Frozen: A Disney Movie Where Sisters Actually Care For Each Other
The new Disney cartoon Frozen broke a Thanksgiving weekend box-office record, but still got overshadowed by the hyped-up Hunger Games: Catching Fire. You'd think the two blockbusters, starring an icy Disney princess and a dystopian "Girl on Fire," would have little in common, but both movies illustrate the challenges and joys of sisterly love.
At least, that's what I noticed. As my "baby sister" got married before Thanksgiving and my "big sister" will get married this March, sisterly love sticks in the back of my mind.
Viewers initially watched the heroine Katniss Everdeen in the first Hunger Games movie, volunteering herself in place of her sister to fight in an arena against other children. The Hunger Games sequel, which set its own box-office record for all of November, hints at sisterly love as we are reminded of why Katniss is in the games to begin with, amid broader cultural commentary on commercialization and entertainment.
Frozen beat out Catching Fire for the No. 1 box-office spot last weekend and takes a surprising focus on the family. Yes, Frozen is a princess movie. Yes, there's a prince. Yes, it's kind of the anti-Hunger Games movie, given that it kind of highlights the bread and circuses. But Frozen also features sacrificial love in some unexpected ways, especially for a Disney cartoon.
In the beginning, sisters Anna and Elsa (Kirsten Bell and Idina Menzel) are best friends, laughing and playing together until Elsa discovers her own power to turn items into ice, a power than can also hurt people around her. The two become distant as the older sister shuts the younger one out, fearing that her secret power will damage her sister.
SPOILER ALERT/TOTALLY PREDICTABLE PLOT POINT FOR A DISNEY MOVIE: Then, their parents die. My husband and I rolled our eyes, as Disney loves to either kill off parents or simply not include them. Even without Mom and Dad, the family ties remain strong, as the sisters are faced with stumbling out into the world on their own.
Of course, there's a prince, but not the usual kind you find in a princess film. In one dramatic scene, Princess Anna is forced to choose between a "happily ever after" man and her maintaining a relationship with her sister Princess Elsa, who becomes the "Snow Queen," loosely based off of Hans Christian Andersen's story.
The film reminded me of my own relationship with my sisters, especially the younger one who just got married. Growing up, I thought I was making so many "sacrifices" for her, loaning her my toys, letting her play with my friends, paving the way for her to get her ears pierced at a younger age. Then I remembered the similar kinds of sacrifices my older sister made for me. Through each other's demonstration, the three of us have learned to pass on the love that has been passed to us by our parents.

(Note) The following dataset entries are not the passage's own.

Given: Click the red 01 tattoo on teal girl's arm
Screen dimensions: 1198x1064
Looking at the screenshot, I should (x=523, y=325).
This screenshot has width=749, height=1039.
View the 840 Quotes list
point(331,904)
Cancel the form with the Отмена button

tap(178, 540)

Brotherly love gets a lot of play in the Bible, though the concepts are hardly gender specific. " Indeed, "Let brotherly love continue," says the author of Hebrews. The charge seems like an extension of the Golden Rule, where we are to love our neighbors as ourselves. We are to love each other as though we are siblings, as though our neighbor comes from our own flesh and blood.
Disney's treatment of siblings in Frozen feels more purposeful than previous films. In Little Mermaid, Ariel is the youngest of seven sisters, but her independent streak simply leads her away from the family. Cinderella faces her cruel stepsisters, but the story is more about her triumph over them in the end than it is about the love she shows them. Or many previous Disney movies simply feature princesses who don't have siblings, like Snow White or Belle in Beauty in the Beast.

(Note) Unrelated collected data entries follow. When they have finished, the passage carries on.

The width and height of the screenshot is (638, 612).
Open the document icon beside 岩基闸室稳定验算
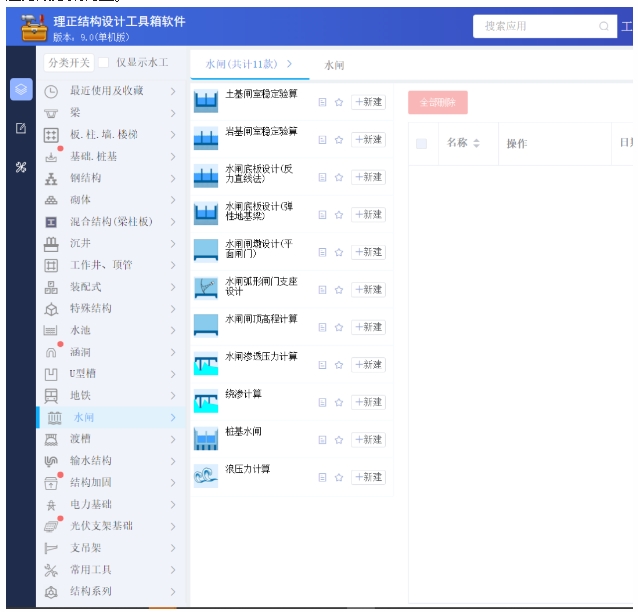pyautogui.click(x=322, y=140)
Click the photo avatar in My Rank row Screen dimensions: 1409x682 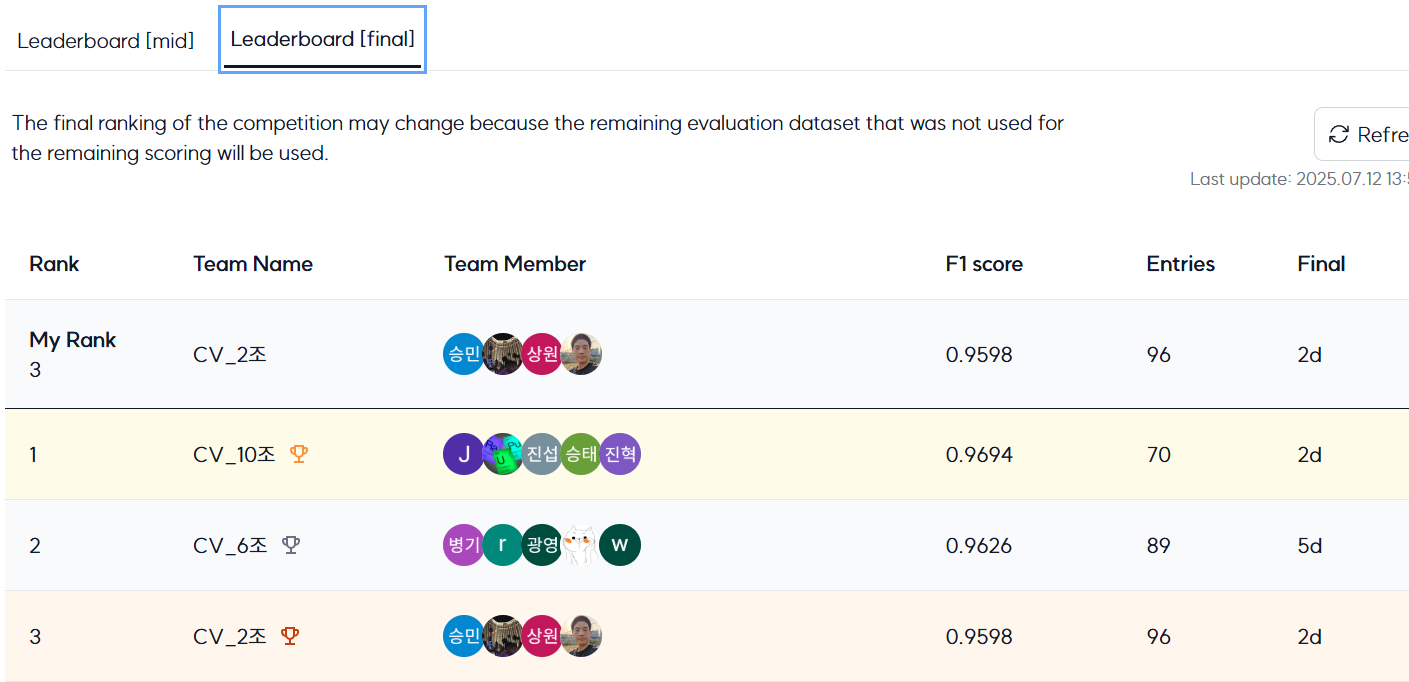581,354
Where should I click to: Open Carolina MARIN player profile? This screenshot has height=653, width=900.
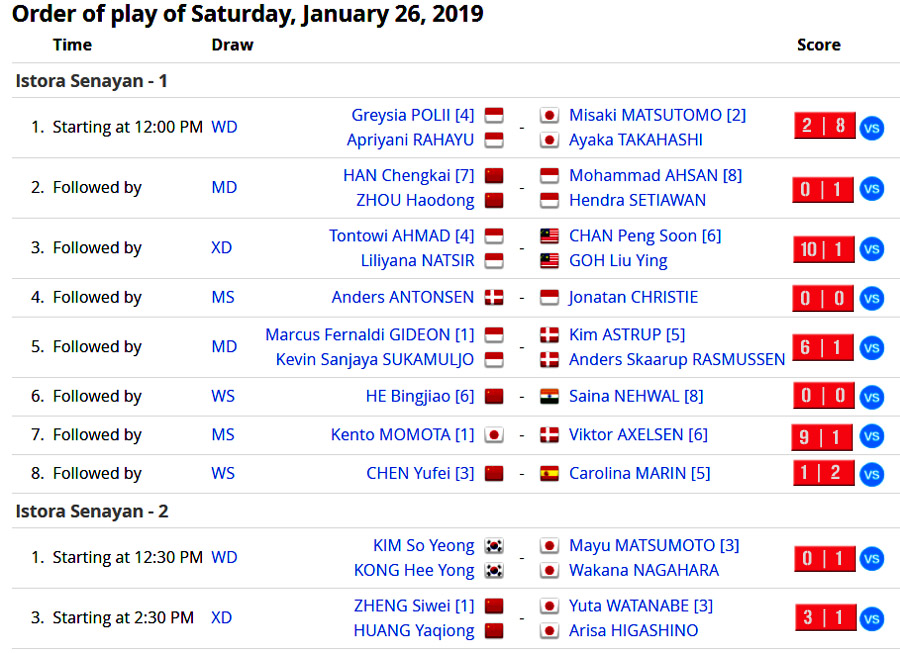coord(639,473)
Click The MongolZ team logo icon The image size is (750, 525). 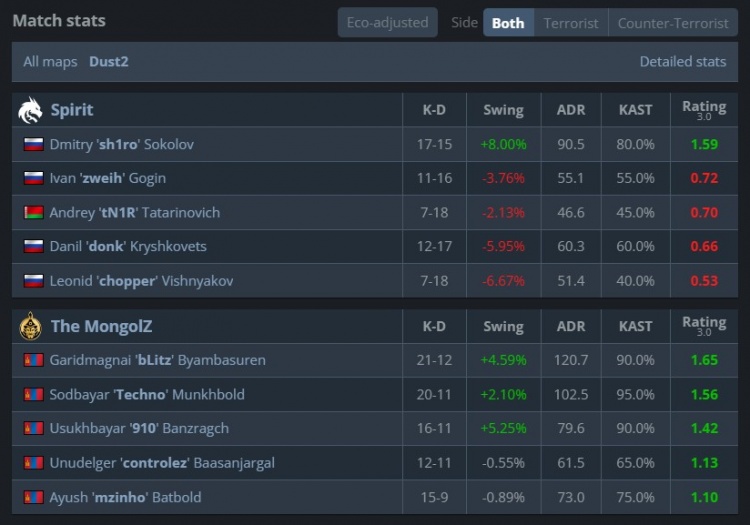tap(30, 326)
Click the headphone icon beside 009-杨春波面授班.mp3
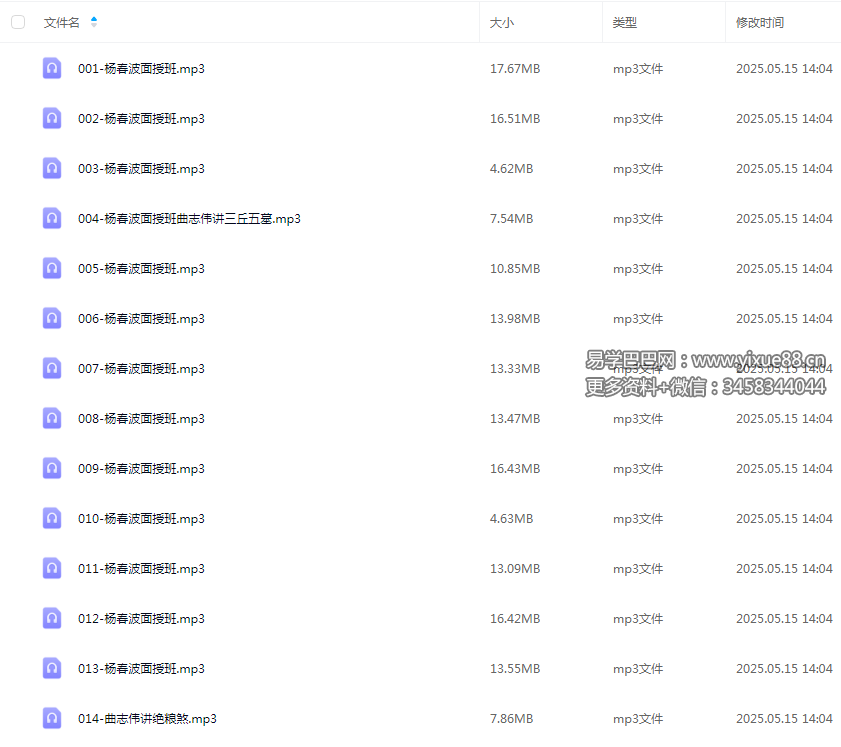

Frozen is no match for the complexities portrayed of sisters in literature like Little Women, Little House on the Prairie, or Sense and Sensibility. Then there's C.S. Lewis's Till We Have Faces retelling of the Greek myth of sisters Cupid and Psyche, which features the themes of rivalry, jealousy, and possessiveness. On the surface, sisterly love, in comparison to "radical" brotherly love, can sound girly or cute. But serious literature has demonstrated the power of sisterly treatment, whether it turns into shared love or mutual destruction.

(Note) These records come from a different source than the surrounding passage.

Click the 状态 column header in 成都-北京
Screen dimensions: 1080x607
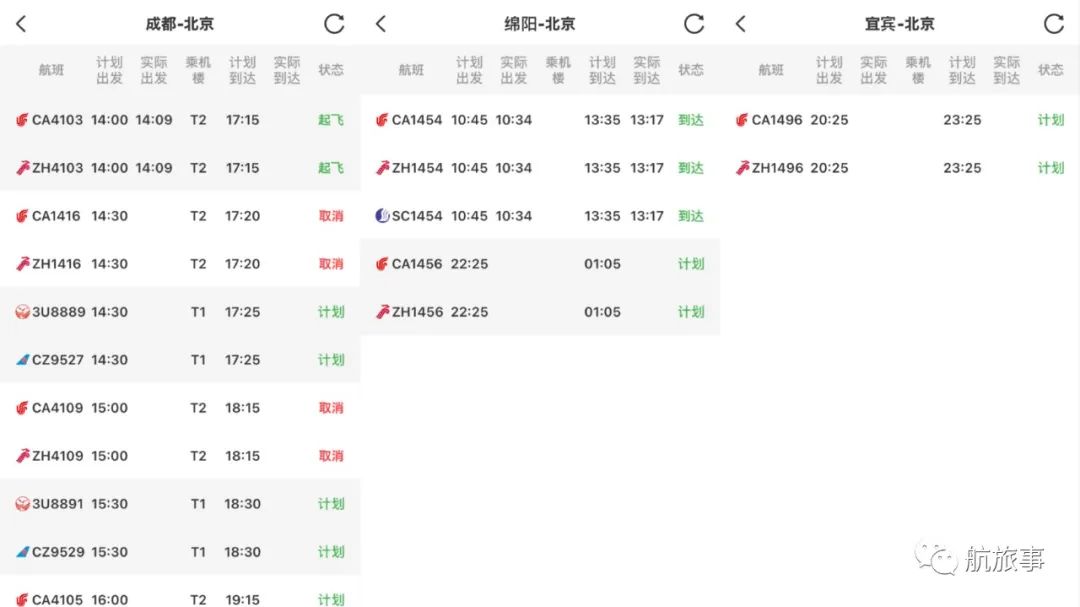click(331, 70)
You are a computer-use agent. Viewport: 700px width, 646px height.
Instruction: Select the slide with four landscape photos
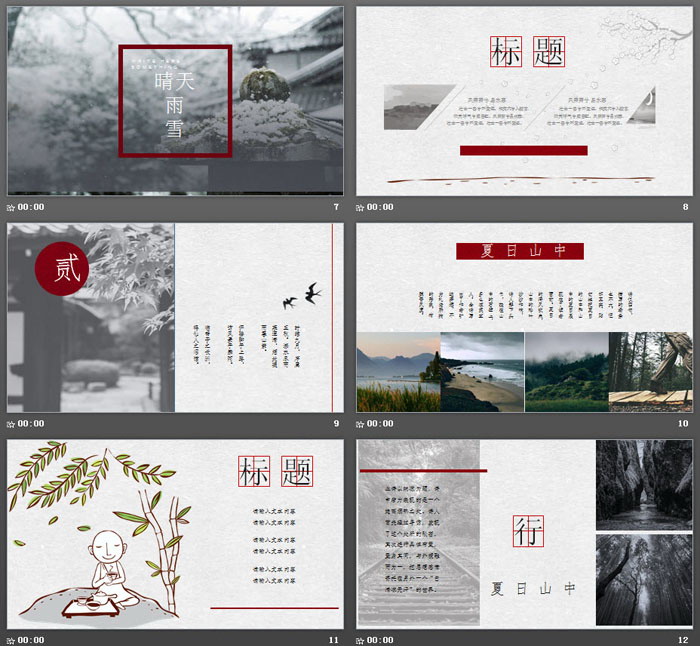coord(524,318)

What Frozen offers is a leap forward in themes for a Disney cartoon, providing children with a picture of sibling challenges that consist of more than bickering and rivalries. As Princess Anna has to climb mountains to reach her sister while Princess Elsa has to come off her mountain to face her fears, it illustrates the persistence they both have in reconciliation.
Frozen captures sibling love by displaying the challenges and the sacrifices love might require of us. Even the romance in the film attempts a creative twist, with a love triangle thrown in the mix. What Princess Anna thinks of as true love is confused by another love interest, demonstrating that love looks different went put to the test.
Initially, I thought I'd be telling people, "Pick Frozen instead of Hunger Games this weekend!" But Hunger Games offers its own powerful qualities, for reasons Alissa Wilkinson has already spelled out in her review for CT Movies. Still, if you're looking for something light-hearted, a movie children can watch, and one that dives a bit into sacrificial love, Frozen will do the trick.
Sarah Pulliam Bailey is a national correspondent for Religion News Service.